Хант, у которого не хватило смелости наблюдать за этой отвратительной сценой, остался в карете, а Байрон скоро отошел от погребального костра и поплыл к «Боливару». Когда он вернулся, тело уже было охвачено огнем, кроме сердца, которое не горело. Трелони сохранил его среди других сокровищ, позже передал его Ханту, а тот после некоторых препирательств – Мэри. Трелони сложил пепел в ящик и запечатал его. Затем они отправились в Виареджио, где, очевидно под впечатлением двух ужасных дней, обильно ели и пили перед возвращением в Пизу. Хант вспоминал: «Ландо быстро катилось по лесу к Пизе. Мы пели, смеялись, кричали. Веселье казалось еще более ошеломляющим, потому что оно было неподдельным». Неудивительно, что Байрон заболел. Но очевидно, он больше пострадал от долгого пребывания на солнце, чем от неумеренного потребления вина. Он сильно обгорел. Тереза сохранила облупившуюся кожу с его рук и плеча, и она была обнаружена после ее смерти среди других «сокровищ», напоминавших о Байроне.

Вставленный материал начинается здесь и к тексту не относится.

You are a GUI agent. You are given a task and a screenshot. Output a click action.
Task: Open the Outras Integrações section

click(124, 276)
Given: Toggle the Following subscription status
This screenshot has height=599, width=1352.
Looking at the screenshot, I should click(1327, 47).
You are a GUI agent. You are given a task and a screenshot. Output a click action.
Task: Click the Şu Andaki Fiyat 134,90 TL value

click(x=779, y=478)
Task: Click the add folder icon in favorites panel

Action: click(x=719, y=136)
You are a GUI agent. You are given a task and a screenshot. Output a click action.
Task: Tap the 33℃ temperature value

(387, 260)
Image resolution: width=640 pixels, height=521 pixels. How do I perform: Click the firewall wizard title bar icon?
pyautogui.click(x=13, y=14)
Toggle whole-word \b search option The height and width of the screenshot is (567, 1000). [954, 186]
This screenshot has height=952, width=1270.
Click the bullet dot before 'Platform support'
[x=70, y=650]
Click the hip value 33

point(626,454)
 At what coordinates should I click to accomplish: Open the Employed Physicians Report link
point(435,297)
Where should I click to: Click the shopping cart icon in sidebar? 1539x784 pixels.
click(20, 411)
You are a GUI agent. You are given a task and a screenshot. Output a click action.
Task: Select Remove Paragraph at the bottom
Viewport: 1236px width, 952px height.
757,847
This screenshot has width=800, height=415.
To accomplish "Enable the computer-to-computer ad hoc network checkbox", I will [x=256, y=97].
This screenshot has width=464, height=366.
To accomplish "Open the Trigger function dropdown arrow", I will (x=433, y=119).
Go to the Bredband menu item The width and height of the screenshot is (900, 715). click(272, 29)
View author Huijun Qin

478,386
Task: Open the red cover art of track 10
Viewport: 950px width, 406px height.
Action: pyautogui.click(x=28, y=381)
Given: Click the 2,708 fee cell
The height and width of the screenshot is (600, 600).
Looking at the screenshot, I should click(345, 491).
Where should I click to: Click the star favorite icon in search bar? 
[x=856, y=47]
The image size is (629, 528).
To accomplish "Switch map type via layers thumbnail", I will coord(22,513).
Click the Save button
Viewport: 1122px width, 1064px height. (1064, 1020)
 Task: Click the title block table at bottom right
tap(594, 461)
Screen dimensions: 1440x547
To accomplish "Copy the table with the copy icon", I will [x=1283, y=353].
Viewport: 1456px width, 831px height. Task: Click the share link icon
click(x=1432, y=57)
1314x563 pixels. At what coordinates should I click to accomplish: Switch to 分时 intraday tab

Тем временем продолжалась работа над новым журналом. Несмотря на недовольство Ханта, отношения обоих партнеров были вполне приятельские, а порой даже сердечные. Сначала Байрон предложил название «Геспериды», но, когда вышел первый номер, изменил название на «Либерал». Если не считать вклада Байрона – «Видение суда», «Письма издателю «Обозрения моей бабушки» и «Эпиграммы на лорда Каслрея», Хант писал большую часть материала. Байрон пытался добиться вклада от Мура, но тот и другие английские друзья Байрона считали, что он подрывает свою репутацию «бесстыдным союзом».
Возможно, рассердившись из-за отказа, Байрон предложил Ханту превратить произведение Мура «Любовь ангелов» в шутливый пример в его статье «О ритме и смысле», насмешливое предположение о том, что современные поэты отказываются от всего, кроме ритма. Поняв, что Хант с удовольствием принял это предложение, Байрон с восторгом развивал его. «Он делал несколько шагов назад, сгибаясь пополам и безумно хохоча, задыхаясь и ухмыляясь, словно вместо его красивого рта появился огромный рот великана от уха до уха. Потом он добавлял: «Имей в виду, ты не должен этого печатать. Я ведь его друг». Говоря о снобизме Мура, Байрон восклицал: «Дайте Тому хороший ужин и слово Господа, и он полностью счастлив… Да, Томми любит нашего Господа!» Однако Байрон так же откровенно отзывался о других своих друзьях. В письмах на родину он не щадил Ханта, когда тот начинал ему докучать.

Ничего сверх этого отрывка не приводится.